You are viewing a plain text version of this content. The canonical link for it is here.
Posted to java-user@lucene.apache.org by Guillermo Payet <gp...@localharvest.org> on 2010/03/28 00:15:48 UTC

Lucene Spatial

Hello,

We've been using locallucene for years and years in our search engine of
family farms: http://www.localharvest.org/

We'd like to upgrade Lucene to 3.0.1, which also means migrating from
locallucene to lucene-spatial. However, Lucene spatial seems very different
from locallucene, and I can't even find any documentation on how to use 
it!  Can someone tell me if lucene-spatial is production ready?  Maybe point
me to some docs?  Is there any sample code for a basic lucene search using it?
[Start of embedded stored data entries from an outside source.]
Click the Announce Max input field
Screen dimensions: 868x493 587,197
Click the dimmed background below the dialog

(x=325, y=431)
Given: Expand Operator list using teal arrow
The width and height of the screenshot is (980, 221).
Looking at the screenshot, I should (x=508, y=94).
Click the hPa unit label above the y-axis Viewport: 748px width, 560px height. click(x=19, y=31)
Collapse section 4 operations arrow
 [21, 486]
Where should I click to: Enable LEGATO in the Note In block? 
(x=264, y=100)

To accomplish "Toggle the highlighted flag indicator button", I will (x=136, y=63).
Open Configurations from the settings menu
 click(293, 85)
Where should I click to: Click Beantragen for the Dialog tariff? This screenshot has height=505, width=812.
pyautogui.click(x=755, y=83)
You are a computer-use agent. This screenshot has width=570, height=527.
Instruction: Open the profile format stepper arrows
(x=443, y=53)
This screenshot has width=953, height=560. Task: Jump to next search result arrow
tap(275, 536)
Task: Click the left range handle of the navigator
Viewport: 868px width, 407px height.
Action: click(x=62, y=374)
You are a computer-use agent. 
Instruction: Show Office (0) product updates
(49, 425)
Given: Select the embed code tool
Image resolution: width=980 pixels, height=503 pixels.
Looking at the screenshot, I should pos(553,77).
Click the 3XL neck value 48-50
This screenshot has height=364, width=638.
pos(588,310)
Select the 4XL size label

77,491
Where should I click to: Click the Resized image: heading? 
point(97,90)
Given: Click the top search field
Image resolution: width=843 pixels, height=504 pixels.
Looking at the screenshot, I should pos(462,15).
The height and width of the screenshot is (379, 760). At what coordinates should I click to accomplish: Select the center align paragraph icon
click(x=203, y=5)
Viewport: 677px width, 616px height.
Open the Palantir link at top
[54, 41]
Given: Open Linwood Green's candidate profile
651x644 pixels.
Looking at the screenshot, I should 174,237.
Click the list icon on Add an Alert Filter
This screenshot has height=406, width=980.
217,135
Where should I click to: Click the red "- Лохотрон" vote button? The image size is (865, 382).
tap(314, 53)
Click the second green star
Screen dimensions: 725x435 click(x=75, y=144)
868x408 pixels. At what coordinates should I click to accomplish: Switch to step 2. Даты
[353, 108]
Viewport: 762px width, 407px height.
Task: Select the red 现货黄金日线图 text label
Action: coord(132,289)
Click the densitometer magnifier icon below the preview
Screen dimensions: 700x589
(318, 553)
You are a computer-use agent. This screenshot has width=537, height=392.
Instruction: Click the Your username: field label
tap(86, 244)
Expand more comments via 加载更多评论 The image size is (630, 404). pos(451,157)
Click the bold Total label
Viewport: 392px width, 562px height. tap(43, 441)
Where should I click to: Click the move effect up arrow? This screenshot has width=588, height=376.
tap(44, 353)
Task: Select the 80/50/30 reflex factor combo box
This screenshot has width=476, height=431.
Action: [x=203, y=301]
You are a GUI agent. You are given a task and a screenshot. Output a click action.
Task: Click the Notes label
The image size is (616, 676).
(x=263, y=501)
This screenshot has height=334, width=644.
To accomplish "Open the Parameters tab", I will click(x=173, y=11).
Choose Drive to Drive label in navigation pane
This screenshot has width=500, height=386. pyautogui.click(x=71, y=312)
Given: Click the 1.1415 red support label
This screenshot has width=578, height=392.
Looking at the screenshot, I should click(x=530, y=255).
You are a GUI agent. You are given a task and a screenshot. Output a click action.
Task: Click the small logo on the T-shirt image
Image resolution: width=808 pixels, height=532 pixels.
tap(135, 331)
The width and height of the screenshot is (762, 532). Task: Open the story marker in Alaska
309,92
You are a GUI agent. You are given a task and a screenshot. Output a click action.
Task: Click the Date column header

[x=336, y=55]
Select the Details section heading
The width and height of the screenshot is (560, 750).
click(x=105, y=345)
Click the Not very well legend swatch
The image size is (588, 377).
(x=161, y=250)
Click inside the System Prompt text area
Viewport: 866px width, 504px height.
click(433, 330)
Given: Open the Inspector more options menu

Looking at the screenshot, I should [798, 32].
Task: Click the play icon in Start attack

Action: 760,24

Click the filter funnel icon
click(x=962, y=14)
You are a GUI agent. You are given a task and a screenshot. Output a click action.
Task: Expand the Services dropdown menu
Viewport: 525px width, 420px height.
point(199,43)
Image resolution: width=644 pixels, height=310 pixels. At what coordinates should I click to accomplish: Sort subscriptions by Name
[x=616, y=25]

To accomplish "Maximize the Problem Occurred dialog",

This is the best i've found so far:

http://www.mail-archive.com/java-dev@lucene.apache.org/msg36727.html

Thanks

    --G



-- 
Guillermo Payet
L O C A L H A R V E S T
http://www.localharvest.org
http://twitter.com/localharvestorg

---------------------------------------------------------------------
To unsubscribe, e-mail: java-user-unsubscribe@lucene.apache.org
For additional commands, e-mail: java-user-help@lucene.apache.org


Re: Lucene Spatial

Posted by Guillermo Payet <gp...@localharvest.org>.
Hello Grant,

> Is there a specific thing you are having a problem with? 

In LocalLucene, we use DistanceSortSource for sorting, which is no more.
How do we do distance sorting in Spatial?  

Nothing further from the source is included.